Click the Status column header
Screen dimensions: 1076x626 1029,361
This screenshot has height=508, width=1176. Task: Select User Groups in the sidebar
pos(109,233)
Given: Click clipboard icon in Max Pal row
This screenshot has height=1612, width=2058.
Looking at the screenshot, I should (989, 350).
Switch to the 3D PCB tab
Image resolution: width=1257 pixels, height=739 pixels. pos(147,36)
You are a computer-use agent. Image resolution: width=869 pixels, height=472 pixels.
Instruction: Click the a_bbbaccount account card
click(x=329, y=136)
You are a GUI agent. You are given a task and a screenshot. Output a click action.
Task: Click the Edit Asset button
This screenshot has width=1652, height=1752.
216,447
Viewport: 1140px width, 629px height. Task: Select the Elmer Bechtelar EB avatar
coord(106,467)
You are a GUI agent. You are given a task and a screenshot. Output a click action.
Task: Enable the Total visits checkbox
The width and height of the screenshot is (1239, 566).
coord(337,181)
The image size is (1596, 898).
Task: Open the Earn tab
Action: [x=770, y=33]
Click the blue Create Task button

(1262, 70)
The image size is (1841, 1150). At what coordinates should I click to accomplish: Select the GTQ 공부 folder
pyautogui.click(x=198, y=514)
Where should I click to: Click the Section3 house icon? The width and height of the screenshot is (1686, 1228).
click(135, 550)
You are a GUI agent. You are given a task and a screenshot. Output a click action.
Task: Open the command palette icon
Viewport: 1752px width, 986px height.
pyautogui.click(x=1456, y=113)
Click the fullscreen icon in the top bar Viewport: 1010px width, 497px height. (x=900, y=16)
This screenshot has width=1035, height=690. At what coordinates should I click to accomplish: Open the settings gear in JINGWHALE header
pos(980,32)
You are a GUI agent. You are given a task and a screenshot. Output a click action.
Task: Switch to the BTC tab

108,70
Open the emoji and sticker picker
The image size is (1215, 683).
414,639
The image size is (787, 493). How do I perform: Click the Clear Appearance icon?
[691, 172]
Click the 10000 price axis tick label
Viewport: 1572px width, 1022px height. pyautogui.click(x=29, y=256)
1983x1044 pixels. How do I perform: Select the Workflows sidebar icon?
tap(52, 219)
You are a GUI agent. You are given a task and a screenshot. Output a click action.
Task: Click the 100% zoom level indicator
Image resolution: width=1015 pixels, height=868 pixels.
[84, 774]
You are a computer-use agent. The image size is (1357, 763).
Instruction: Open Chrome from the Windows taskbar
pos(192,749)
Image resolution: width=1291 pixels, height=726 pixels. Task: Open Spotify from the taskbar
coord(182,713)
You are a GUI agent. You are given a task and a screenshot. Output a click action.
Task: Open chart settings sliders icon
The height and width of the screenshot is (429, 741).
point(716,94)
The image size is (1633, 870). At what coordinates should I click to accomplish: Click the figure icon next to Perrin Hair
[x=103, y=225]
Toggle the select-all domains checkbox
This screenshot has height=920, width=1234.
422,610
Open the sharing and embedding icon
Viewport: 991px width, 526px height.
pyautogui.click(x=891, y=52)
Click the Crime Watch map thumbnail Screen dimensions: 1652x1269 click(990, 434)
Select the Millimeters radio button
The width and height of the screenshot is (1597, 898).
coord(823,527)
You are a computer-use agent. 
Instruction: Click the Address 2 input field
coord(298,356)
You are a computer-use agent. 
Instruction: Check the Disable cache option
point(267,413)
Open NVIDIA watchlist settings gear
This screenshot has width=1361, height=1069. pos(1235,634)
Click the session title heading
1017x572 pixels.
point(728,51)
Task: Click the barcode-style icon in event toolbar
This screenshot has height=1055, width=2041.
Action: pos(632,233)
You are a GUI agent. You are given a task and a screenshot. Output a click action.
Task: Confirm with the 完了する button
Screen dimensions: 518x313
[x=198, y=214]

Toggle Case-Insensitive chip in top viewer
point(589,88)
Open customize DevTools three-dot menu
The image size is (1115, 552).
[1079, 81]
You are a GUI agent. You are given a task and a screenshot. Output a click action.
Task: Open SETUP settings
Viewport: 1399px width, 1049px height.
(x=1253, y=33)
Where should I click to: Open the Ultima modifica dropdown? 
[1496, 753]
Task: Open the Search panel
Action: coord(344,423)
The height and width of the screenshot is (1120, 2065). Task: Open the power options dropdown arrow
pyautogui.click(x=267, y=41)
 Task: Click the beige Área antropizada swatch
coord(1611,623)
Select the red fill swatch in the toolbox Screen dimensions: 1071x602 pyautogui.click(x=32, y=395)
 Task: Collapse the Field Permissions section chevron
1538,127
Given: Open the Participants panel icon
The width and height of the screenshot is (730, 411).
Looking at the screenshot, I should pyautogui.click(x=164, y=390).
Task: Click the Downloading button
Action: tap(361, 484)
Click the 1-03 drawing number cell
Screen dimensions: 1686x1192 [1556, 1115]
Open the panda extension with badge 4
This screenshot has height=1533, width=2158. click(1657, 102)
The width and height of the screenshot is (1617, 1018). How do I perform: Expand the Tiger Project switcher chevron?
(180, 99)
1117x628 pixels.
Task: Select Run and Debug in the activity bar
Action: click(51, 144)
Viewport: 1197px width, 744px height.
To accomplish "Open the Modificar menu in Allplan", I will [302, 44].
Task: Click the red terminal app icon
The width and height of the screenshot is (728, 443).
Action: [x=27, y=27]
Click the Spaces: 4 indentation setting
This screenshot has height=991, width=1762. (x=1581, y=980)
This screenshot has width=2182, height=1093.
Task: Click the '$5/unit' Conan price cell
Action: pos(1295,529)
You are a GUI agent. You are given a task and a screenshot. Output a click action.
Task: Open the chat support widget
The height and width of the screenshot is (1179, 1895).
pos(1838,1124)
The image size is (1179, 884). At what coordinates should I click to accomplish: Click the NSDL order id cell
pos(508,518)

▶ _ABOUT THIS TASK_
All records should be returned verbatim, none left out.

▶ _REPLY TO THE EXERCISE_
Click the Status column header
Screen dimensions: 1076x626 1029,361
This screenshot has height=508, width=1176. Task: Select User Groups in the sidebar
pos(109,233)
Given: Click clipboard icon in Max Pal row
This screenshot has height=1612, width=2058.
Looking at the screenshot, I should (989, 350).
Switch to the 3D PCB tab
Image resolution: width=1257 pixels, height=739 pixels. pos(147,36)
You are a computer-use agent. Image resolution: width=869 pixels, height=472 pixels.
Instruction: Click the a_bbbaccount account card
click(x=329, y=136)
You are a GUI agent. You are given a task and a screenshot. Output a click action.
Task: Click the Edit Asset button
This screenshot has width=1652, height=1752.
216,447
Viewport: 1140px width, 629px height. Task: Select the Elmer Bechtelar EB avatar
coord(106,467)
You are a GUI agent. You are given a task and a screenshot. Output a click action.
Task: Enable the Total visits checkbox
The width and height of the screenshot is (1239, 566).
coord(337,181)
The image size is (1596, 898).
Task: Open the Earn tab
Action: [x=770, y=33]
Click the blue Create Task button

(1262, 70)
The image size is (1841, 1150). At what coordinates should I click to accomplish: Select the GTQ 공부 folder
pyautogui.click(x=198, y=514)
Where should I click to: Click the Section3 house icon? The width and height of the screenshot is (1686, 1228).
click(135, 550)
You are a GUI agent. You are given a task and a screenshot. Output a click action.
Task: Open the command palette icon
Viewport: 1752px width, 986px height.
pyautogui.click(x=1456, y=113)
Click the fullscreen icon in the top bar Viewport: 1010px width, 497px height. (x=900, y=16)
This screenshot has width=1035, height=690. At what coordinates should I click to accomplish: Open the settings gear in JINGWHALE header
pos(980,32)
You are a GUI agent. You are given a task and a screenshot. Output a click action.
Task: Switch to the BTC tab

108,70
Open the emoji and sticker picker
The image size is (1215, 683).
414,639
The image size is (787, 493). How do I perform: Click the Clear Appearance icon?
[691, 172]
Click the 10000 price axis tick label
Viewport: 1572px width, 1022px height. pyautogui.click(x=29, y=256)
1983x1044 pixels. How do I perform: Select the Workflows sidebar icon?
tap(52, 219)
You are a GUI agent. You are given a task and a screenshot. Output a click action.
Task: Click the 100% zoom level indicator
Image resolution: width=1015 pixels, height=868 pixels.
[84, 774]
You are a computer-use agent. The image size is (1357, 763).
Instruction: Open Chrome from the Windows taskbar
pos(192,749)
Image resolution: width=1291 pixels, height=726 pixels. Task: Open Spotify from the taskbar
coord(182,713)
You are a GUI agent. You are given a task and a screenshot. Output a click action.
Task: Open chart settings sliders icon
The height and width of the screenshot is (429, 741).
point(716,94)
The image size is (1633, 870). At what coordinates should I click to accomplish: Click the figure icon next to Perrin Hair
[x=103, y=225]
Toggle the select-all domains checkbox
This screenshot has height=920, width=1234.
422,610
Open the sharing and embedding icon
Viewport: 991px width, 526px height.
pyautogui.click(x=891, y=52)
Click the Crime Watch map thumbnail Screen dimensions: 1652x1269 click(990, 434)
Select the Millimeters radio button
The width and height of the screenshot is (1597, 898).
coord(823,527)
You are a computer-use agent. 
Instruction: Click the Address 2 input field
coord(298,356)
You are a computer-use agent. 
Instruction: Check the Disable cache option
point(267,413)
Open NVIDIA watchlist settings gear
This screenshot has width=1361, height=1069. pos(1235,634)
Click the session title heading
1017x572 pixels.
point(728,51)
Task: Click the barcode-style icon in event toolbar
This screenshot has height=1055, width=2041.
Action: pos(632,233)
You are a GUI agent. You are given a task and a screenshot. Output a click action.
Task: Confirm with the 完了する button
Screen dimensions: 518x313
[x=198, y=214]

Toggle Case-Insensitive chip in top viewer
point(589,88)
Open customize DevTools three-dot menu
The image size is (1115, 552).
[1079, 81]
You are a GUI agent. You are given a task and a screenshot. Output a click action.
Task: Open SETUP settings
Viewport: 1399px width, 1049px height.
(x=1253, y=33)
Where should I click to: Open the Ultima modifica dropdown? 
[1496, 753]
Task: Open the Search panel
Action: coord(344,423)
The height and width of the screenshot is (1120, 2065). Task: Open the power options dropdown arrow
pyautogui.click(x=267, y=41)
 Task: Click the beige Área antropizada swatch
coord(1611,623)
Select the red fill swatch in the toolbox Screen dimensions: 1071x602 pyautogui.click(x=32, y=395)
 Task: Collapse the Field Permissions section chevron
1538,127
Given: Open the Participants panel icon
The width and height of the screenshot is (730, 411).
Looking at the screenshot, I should pyautogui.click(x=164, y=390).
Task: Click the Downloading button
Action: tap(361, 484)
Click the 1-03 drawing number cell
Screen dimensions: 1686x1192 [1556, 1115]
Open the panda extension with badge 4
This screenshot has height=1533, width=2158. click(1657, 102)
The width and height of the screenshot is (1617, 1018). How do I perform: Expand the Tiger Project switcher chevron?
(180, 99)
1117x628 pixels.
Task: Select Run and Debug in the activity bar
Action: click(51, 144)
Viewport: 1197px width, 744px height.
To accomplish "Open the Modificar menu in Allplan", I will [302, 44].
Task: Click the red terminal app icon
The width and height of the screenshot is (728, 443).
Action: [x=27, y=27]
Click the Spaces: 4 indentation setting
This screenshot has height=991, width=1762. (x=1581, y=980)
This screenshot has width=2182, height=1093.
Task: Click the '$5/unit' Conan price cell
Action: pos(1295,529)
You are a GUI agent. You are given a task and a screenshot. Output a click action.
Task: Open the chat support widget
The height and width of the screenshot is (1179, 1895).
pos(1838,1124)
The image size is (1179, 884). At what coordinates should I click to accomplish: Click the NSDL order id cell
pos(508,518)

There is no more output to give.